Friday, 15 November 2013

Turnips, lanterns, names and the Kirkmahoe Connection

Did anyone make a Turnip Lantern for Halloween? Nowadays Pumpkin Lanterns are more fashionable, but children used to make turnip lanterns. Turnips are notoriously hard to work with. Cutting the top off the turnip would usually be done by father or mother, and many a blister was gained whilst trying to scoop out the flesh of the turnip with an old spoon and a knife. Care had to be take when cutting the eyes nose and mouth in case fingers were cut instead. Next attaching the top to the bottom with string would test your knowledge of knots.

Lastly, was the task of finding a candle, of just the right size, to put in the bottom to give the light.
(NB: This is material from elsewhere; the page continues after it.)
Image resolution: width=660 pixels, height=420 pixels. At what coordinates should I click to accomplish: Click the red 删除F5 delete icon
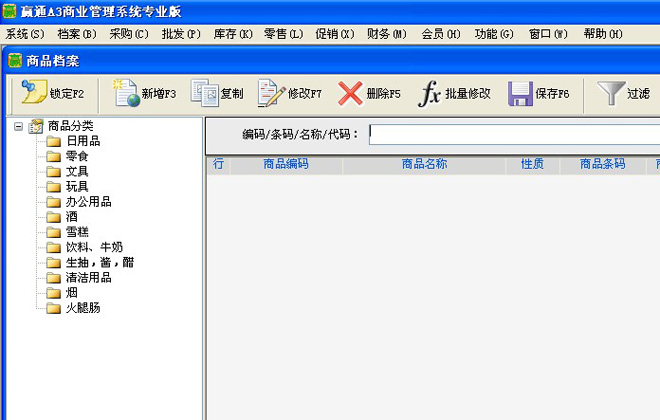point(350,94)
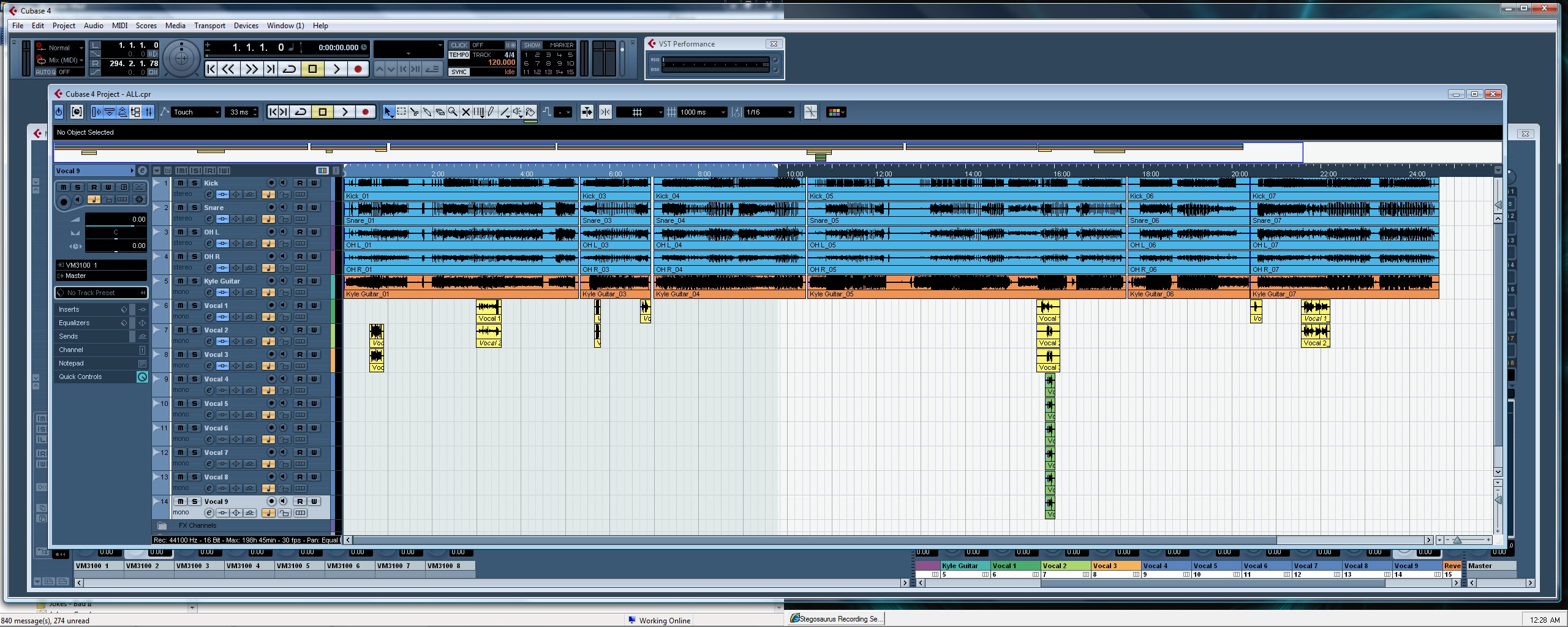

Then the joy of having your lantern glow in the darkness of a Halloween night, with the evil looking face you had carved, peering at you like some terrible ghoul. Off you would go out guising, dressed in a sheet, or something equally fearsome, to pester the locals for treats in exchange for a song, dance, poem or joke, accompanied by  the unforgettable odour of burning turnip.
Turnips are known by a number of names.. here in Scotland....neeps, tumshies and more widely, swedes, rutabagas, brassica.
They are extremely hardy root vegetables able to withstand snow and ice, and were used to feed animals. They were also somewhat derided as a poor person's food, but they are full of nourishment none the less.
The turnip's root is high in vitamin C. The green leaves of the turnip top ("turnip greens") are a good source of vitamin A, folate, vitamin C, vitamin K and calcium. Turnip greens are high in lutein (8.5 mg / 100 g).
One medium raw turnip (122 g) contains the following nutritional information according to the USDA:[2]
  • Calories : 34
  • Fat: 0.12
  • Carbohydrates: 7.84
  • Fibers: 2.2
  • Protein: 1.10
  • Cholesterol: 0
Turnips are part of our National dish of Haggis, Neeps & Tatties.
They are also used in soups, stews, casseroles and can be mashed with potatoes or on their own. If anyone has a good turnip recipe we would love to put it on our Blog!
How many of you are aware that there is a major connection between the turnip and Kirkmahoe?
Patrick Miller

Botanists on a visit to Sweden discovered turnips growing wild there. Patrick Miller of Dalswinton got to know about this and in 1781 requested turnip seed be sent to him here. Having previously designed a cannon, and given designs for a steam boat to the King of Sweden, the King was happy to oblige, and sent seeds to Miller in a casket. These seeds were duly planted at Dalswinton and from the resulting crop seeds were subsequently distributed throughout Scotland and England. The majority of turnips in UK nowadays are as a result of this crop!

This also explains the name Swede being used for turnips.